A supposed victim of the reactionary “gotcha” culture that Twitter emboldens, the next day Flanagan was dropped as an advisor to his protege Danielle Smith’s Wild Rose Party and was soon axed from his gig at the Mother Corp.

As someone who watched his fair share of the Daily Show in university, the thing that struck me in that YouTube clip was Flanagan’s mention of NAMBLA – The North American Man Boy Love Association. Dozens of articles had gone over his brief comments on child pornography, but none had delved into this reference.

So I decided to phone him up at his U of C office. To my surprise he picked up and answered my queries about the reference:

Former high-level conservative political strategist Tom Flanagan says he ended up on the North American Man Boy Love Association mailing list around the same time he was rooting out neo-Nazis from the Reform Party in the mid-90s.
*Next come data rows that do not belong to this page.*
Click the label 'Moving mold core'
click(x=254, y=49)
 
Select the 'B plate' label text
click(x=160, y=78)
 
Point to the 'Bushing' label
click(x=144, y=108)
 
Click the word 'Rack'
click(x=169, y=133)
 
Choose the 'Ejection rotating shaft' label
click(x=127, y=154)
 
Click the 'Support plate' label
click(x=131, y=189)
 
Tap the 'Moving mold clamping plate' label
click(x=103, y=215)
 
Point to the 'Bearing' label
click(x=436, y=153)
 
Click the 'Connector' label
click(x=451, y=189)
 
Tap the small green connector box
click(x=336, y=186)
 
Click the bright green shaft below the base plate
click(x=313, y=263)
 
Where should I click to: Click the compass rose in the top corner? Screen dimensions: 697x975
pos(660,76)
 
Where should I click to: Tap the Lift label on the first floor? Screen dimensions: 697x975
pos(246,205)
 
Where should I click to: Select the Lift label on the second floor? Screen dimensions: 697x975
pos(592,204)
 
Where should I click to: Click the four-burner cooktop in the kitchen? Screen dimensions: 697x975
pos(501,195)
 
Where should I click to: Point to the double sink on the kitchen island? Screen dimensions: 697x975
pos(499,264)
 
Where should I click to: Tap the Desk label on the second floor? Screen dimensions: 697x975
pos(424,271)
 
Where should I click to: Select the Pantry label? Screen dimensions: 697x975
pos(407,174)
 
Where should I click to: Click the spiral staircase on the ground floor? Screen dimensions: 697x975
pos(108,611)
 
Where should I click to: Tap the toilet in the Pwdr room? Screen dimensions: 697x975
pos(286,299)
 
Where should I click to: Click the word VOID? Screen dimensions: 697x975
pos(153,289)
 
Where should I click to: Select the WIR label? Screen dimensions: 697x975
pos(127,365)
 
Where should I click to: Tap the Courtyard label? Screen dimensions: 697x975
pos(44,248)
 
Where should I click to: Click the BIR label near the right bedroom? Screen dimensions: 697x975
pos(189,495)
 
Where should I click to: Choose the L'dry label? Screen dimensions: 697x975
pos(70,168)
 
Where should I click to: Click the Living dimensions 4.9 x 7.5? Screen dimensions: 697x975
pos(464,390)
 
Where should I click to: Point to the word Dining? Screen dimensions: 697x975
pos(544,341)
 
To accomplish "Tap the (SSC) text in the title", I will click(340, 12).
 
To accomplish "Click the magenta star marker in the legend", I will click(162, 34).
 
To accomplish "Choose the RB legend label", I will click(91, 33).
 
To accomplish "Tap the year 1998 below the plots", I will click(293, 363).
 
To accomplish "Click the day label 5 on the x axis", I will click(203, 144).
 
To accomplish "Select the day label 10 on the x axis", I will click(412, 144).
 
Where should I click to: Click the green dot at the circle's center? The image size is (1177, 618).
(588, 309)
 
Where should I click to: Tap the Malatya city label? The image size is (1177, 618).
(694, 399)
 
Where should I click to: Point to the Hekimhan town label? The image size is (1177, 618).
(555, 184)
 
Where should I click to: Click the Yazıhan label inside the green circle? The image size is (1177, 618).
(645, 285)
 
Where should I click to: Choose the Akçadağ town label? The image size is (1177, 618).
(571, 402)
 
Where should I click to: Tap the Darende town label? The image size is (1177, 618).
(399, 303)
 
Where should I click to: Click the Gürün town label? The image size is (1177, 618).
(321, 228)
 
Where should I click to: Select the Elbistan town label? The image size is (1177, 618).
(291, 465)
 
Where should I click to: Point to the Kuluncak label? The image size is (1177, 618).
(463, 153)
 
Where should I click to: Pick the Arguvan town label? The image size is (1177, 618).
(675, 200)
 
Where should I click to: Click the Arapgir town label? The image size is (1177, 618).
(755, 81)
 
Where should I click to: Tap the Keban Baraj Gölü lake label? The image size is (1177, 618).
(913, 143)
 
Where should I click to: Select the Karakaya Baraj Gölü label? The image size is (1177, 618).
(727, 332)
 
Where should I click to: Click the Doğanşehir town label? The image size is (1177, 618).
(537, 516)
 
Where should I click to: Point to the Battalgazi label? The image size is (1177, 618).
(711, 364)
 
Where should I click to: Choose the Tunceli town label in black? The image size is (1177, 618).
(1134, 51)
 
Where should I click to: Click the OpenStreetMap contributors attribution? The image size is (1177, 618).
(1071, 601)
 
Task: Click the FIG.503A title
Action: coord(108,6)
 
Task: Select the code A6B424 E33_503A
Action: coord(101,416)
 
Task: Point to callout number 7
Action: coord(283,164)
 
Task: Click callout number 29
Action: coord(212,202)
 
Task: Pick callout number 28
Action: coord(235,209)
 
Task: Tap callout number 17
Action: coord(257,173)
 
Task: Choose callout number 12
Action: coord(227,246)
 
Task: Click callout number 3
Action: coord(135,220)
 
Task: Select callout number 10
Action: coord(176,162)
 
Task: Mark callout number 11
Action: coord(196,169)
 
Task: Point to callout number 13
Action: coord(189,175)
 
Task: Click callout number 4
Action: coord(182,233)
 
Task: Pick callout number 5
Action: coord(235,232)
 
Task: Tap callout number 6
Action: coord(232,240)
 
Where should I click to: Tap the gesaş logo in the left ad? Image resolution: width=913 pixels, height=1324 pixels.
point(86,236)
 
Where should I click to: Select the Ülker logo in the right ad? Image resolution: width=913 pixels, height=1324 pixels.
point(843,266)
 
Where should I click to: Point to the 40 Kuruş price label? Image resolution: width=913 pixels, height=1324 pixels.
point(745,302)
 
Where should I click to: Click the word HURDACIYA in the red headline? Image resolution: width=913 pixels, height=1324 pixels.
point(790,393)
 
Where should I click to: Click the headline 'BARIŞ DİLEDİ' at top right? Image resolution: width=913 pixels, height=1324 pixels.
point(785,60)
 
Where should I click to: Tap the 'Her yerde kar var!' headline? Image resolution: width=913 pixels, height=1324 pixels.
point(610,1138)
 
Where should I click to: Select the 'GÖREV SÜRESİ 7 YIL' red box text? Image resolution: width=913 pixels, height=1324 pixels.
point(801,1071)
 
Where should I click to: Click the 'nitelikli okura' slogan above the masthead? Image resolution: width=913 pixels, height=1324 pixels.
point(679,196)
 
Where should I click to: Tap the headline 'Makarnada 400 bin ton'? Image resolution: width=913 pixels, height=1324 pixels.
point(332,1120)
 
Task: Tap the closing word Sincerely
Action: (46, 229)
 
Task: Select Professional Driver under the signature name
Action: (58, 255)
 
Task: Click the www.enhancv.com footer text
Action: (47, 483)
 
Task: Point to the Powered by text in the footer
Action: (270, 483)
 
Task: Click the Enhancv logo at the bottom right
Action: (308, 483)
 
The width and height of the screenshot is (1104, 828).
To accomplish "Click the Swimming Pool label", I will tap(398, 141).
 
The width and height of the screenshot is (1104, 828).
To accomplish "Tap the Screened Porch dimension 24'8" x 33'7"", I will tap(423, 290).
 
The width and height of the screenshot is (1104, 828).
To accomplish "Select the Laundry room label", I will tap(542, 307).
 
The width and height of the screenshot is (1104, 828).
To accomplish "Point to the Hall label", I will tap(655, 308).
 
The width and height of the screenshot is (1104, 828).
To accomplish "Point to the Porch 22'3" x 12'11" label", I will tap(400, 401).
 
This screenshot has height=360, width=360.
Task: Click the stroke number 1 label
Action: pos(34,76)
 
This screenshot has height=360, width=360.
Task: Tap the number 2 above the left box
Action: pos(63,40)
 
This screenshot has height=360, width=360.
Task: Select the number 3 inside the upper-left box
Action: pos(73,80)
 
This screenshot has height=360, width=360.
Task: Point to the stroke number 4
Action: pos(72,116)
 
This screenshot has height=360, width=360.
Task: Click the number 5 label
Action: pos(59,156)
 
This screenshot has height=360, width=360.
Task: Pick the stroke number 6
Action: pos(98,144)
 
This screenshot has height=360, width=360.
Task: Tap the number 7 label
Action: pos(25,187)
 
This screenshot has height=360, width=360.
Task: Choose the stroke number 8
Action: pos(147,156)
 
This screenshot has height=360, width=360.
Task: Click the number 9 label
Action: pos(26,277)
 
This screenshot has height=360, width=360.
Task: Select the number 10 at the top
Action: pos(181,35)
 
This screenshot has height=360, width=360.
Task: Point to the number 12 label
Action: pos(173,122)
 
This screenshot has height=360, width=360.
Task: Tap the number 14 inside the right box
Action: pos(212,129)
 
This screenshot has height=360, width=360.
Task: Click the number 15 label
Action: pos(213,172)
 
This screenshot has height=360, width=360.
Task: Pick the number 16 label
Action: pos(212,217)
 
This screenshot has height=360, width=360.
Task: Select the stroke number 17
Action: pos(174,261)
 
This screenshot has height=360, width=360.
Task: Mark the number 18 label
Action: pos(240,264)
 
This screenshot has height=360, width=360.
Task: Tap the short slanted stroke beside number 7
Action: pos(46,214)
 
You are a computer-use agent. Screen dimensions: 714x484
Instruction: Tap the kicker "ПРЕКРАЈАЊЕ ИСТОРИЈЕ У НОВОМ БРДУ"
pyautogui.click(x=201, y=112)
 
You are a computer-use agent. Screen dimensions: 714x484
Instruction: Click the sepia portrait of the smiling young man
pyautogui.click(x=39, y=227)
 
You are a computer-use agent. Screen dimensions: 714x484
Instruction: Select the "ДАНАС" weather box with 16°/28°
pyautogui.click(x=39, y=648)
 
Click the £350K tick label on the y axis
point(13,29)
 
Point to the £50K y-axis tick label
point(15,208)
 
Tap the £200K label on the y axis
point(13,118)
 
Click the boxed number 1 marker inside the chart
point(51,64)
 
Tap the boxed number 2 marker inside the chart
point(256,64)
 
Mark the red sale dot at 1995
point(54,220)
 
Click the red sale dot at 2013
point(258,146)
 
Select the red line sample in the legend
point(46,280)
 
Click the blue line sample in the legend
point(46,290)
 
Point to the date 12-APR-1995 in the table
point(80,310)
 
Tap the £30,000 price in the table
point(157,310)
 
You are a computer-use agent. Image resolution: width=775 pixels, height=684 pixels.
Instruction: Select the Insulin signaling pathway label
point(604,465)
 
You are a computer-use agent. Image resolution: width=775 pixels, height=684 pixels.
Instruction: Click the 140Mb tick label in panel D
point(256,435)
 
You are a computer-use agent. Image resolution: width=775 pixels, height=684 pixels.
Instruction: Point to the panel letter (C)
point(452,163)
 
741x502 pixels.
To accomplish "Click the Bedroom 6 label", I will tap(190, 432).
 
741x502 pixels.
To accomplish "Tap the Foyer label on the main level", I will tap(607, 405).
Flanagan has drawn widespread criticism for his comments on child pornography made last week, but until now has not explained his admission in that same speech that he was on the mailing list of the pedophile advocacy group “for a couple of years.”

“It starts with working for the Reform Party and being asked to clean out the racists that may have infiltrated the party – there were not many but there were a few,” he said over the phone from his University of Calgary office. “I subscribed to (defunct neo-Nazi group) Heritage Front’s magazine because I was charged by the Reform Party with tracking them.

“But then they went out of business  and then… after a period of time, I started getting all this other stuff – none of which I ever asked for.

Flanagan said it was “mostly neo-Nazi but it included this man-boy love thing.”

“This was back in the mid-90s, who knew what the rules were then?” he said. “I didn’t subscribe.

“They put me on the list. I threw the stuff away. It eventually stopped.”

San Francisco-based NAMBLA, which advocates for the abolishment of age of consent laws criminalizing adult sexual involvement with minors, published a satirical piece making light of Flanagan’s situation this week. But the organization did not clarify if and how Flanagan was ever signed up for their newsletters.

Last week Flanagan said at the forum in Lethbridge, Alta., that he questioned whether people viewing child pornography should be jailed for their “taste in pictures.”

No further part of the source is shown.